Chronic ulcerative oral mucosal inflammatory diseases, including oral lichen planus and recurrent aphthous stomatitis, are painful and highly prevalent, yet lack effective clinical management. In recent years, systemic biologic therapies, including monoclonal antibodies that block the activity of cytokines, have been increasingly used to treat a range of immune-mediated inflammatory conditions such as rheumatoid arthritis and psoriasis. The ability to deliver similar therapeutic agents locally to the oral epithelium could radically alter treatment options for oral mucosal inflammatory diseases, where pro-inflammatory cytokines, in particular tumour-necrosis factor-α (TNFα), are major drivers of pathogenesis. To address this, an electrospun dual-layer mucoadhesive patch comprising medical-grade polymers was investigated for the delivery of F(ab) biologics to the oral mucosa. A fluorescent-labelled F(ab) was incorporated into mucoadhesive membranes using electrospinning with 97% v/v ethanol as a solvent. The F(ab) was detected within the fibres in aggregates when visualised by confocal microscopy. Biotinylated F(ab) was rapidly eluted from the patch (97 ± 5% released within 3 h) without loss of antigen-binding activity. Patches applied to oral epithelium models successfully delivered the F(ab), with fluorescent F(ab) observed within the tissue and 5.1 ± 1.5% cumulative transepithelial permeation reached after 9 h. Neutralising anti-TNFα F(ab) fragments were generated from whole IgG by papain cleavage, as confirmed by SDS-PAGE, then incorporated into patches. F(ab)-containing patches had TNFα neutralising activity, as shown by the suppression of TNFα-mediated CXCL8 release from oral keratinocytes cultured as monolayers. Patches were applied to lipopolysaccharide-stimulated immune-competent oral mucosal ulcer equivalents that contained primary macrophages. Anti-TNFα patch treatment led to reduced levels of active TNFα along with a reduction in the levels of disease-implicated T-cell chemokines (CCL3, CCL5, and CXCL10) to baseline concentrations. This is the first report of an effective device for the delivery of antibody-based biologics to the oral mucosa, enabling the future development of new therapeutic strategies to treat painful conditions.

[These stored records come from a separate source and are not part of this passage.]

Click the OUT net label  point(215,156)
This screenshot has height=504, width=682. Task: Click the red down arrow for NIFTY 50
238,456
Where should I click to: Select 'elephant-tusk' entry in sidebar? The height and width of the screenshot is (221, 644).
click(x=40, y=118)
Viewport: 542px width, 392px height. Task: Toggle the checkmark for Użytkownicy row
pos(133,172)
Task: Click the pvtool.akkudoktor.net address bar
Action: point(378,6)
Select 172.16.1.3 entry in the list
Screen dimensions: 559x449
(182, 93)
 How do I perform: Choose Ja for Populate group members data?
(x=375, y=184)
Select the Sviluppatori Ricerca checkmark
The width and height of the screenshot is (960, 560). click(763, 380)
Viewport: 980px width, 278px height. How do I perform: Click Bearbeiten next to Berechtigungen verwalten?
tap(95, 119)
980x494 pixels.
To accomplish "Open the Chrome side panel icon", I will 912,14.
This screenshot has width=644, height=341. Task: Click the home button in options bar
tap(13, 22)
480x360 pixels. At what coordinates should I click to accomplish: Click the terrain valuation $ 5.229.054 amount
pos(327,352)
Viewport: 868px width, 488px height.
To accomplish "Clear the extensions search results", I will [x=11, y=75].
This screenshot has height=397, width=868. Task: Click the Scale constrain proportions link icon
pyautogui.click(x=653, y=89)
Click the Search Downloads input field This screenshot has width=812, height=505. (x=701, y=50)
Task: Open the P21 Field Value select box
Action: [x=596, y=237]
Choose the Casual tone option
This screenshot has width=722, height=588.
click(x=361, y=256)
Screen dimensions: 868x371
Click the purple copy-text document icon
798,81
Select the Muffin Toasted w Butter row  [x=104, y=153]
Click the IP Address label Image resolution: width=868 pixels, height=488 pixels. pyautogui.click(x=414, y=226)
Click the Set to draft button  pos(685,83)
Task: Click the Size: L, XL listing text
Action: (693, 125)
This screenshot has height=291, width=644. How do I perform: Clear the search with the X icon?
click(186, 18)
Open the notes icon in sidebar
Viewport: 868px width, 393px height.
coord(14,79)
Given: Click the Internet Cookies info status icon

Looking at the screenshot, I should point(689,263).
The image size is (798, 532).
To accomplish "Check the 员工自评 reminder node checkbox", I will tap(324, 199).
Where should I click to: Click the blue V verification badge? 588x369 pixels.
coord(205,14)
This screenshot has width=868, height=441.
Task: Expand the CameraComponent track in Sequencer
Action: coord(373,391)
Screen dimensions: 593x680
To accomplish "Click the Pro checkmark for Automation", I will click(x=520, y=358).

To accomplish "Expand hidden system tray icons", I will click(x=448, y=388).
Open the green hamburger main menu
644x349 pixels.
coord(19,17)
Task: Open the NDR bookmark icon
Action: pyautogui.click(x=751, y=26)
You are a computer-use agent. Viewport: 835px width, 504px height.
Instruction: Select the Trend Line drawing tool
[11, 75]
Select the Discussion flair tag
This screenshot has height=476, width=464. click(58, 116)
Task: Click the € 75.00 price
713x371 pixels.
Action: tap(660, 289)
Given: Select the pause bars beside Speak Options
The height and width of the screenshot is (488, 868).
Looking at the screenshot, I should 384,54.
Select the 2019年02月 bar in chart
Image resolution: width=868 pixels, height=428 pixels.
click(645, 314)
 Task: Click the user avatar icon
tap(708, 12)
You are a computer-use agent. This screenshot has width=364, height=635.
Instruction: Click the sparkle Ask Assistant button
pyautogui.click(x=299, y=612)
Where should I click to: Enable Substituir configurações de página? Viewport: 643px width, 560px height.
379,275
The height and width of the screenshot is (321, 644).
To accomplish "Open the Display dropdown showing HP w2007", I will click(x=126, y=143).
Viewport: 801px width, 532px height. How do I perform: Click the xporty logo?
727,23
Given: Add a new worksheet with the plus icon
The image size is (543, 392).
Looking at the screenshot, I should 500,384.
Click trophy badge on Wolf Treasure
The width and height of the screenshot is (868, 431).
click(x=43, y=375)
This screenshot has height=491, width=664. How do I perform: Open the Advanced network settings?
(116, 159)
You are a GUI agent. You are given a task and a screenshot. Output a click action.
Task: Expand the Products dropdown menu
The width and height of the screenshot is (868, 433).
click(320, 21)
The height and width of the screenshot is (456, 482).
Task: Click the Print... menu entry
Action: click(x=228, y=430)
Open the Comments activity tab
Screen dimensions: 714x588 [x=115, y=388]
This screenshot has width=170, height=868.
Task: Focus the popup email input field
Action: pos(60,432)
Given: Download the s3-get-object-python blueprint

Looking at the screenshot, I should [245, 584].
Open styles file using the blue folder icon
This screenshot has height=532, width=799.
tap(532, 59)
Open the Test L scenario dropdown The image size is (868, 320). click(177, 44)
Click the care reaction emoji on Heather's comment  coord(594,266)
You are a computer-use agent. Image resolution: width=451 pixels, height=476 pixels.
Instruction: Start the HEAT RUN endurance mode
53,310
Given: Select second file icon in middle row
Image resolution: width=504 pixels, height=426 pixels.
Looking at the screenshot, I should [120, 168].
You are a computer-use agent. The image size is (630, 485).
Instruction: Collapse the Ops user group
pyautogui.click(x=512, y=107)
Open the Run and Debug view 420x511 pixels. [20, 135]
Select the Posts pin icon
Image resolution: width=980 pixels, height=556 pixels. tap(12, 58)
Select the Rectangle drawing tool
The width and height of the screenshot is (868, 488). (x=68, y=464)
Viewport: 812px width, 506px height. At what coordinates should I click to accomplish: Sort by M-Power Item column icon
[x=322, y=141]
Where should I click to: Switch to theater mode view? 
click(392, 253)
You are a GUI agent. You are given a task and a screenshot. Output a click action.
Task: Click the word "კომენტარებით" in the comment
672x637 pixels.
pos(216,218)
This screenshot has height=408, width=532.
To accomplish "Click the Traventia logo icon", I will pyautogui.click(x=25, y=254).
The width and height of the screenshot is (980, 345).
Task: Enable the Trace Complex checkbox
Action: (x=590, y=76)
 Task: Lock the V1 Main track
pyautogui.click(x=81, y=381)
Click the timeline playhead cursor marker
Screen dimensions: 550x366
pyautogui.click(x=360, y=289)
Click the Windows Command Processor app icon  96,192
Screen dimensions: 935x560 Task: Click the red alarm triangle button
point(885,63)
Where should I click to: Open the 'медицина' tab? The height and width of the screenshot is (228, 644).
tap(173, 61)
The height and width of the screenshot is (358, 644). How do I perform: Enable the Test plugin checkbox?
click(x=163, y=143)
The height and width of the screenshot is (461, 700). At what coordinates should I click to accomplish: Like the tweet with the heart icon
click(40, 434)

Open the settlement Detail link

慢性溃疡性口腔黏膜炎症性疾病,包括口腔扁平苔藓和复发性阿弗他口炎,疼痛剧烈且普遍存在,但缺乏有效的临床治疗方法。近年来,包括阻断细胞因子活性的单克隆抗体在内的全身性生物疗法已越来越多地用于治疗类风湿关节炎和银屑病等一系列免疫介导的炎症性疾病。能够将类似的治疗剂局部递送至口腔上皮,可能会彻底改变口腔黏膜炎症性疾病的治疗选择,其中促炎细胞因子,特别是肿瘤坏死因子-α(TNFα),是发病机制的主要驱动因素。为了解决这个问题,研究了一种由医用级聚合物组成的双层静电纺丝粘膜粘附贴片,用于将 F(ab)生物制剂递送至口腔黏膜。通过静电纺丝将荧光标记的 F(ab)用 97%v/v 乙醇作为溶剂掺入粘膜粘附膜中。共聚焦显微镜观察显示,纤维内的 F(ab)呈聚集状态。生物素化的 F(ab)从贴片中迅速洗脱(3 小时内释放 97±5%),且抗原结合活性无损失。贴片应用于口腔上皮模型,成功递递了 F(ab),组织内观察到荧光 F(ab),9 小时后达到 5.1±1.5%的累积跨上皮渗透。通过木瓜蛋白酶切割从全 IgG 生成中和抗 TNFα F(ab)片段,SDS-PAGE 确认,然后将其掺入贴片。含 F(ab)的贴片具有 TNFα 中和活性,这表现为抑制 TNFα 介导的单层培养的口腔角质形成细胞释放 CXCL8。贴片应用于含有原代巨噬细胞的脂多糖刺激的免疫活性口腔黏膜溃疡等效物。抗 TNFα 贴剂治疗可降低活性 TNFα 的水平,并使与疾病相关的 T 细胞趋化因子(CCL3、CCL5 和 CXCL10)的水平降低至基线浓度。这是将基于抗体的生物制剂递送至口腔黏膜的有效装置的首次报道,为治疗疼痛性疾病的新治疗策略的发展奠定了基础。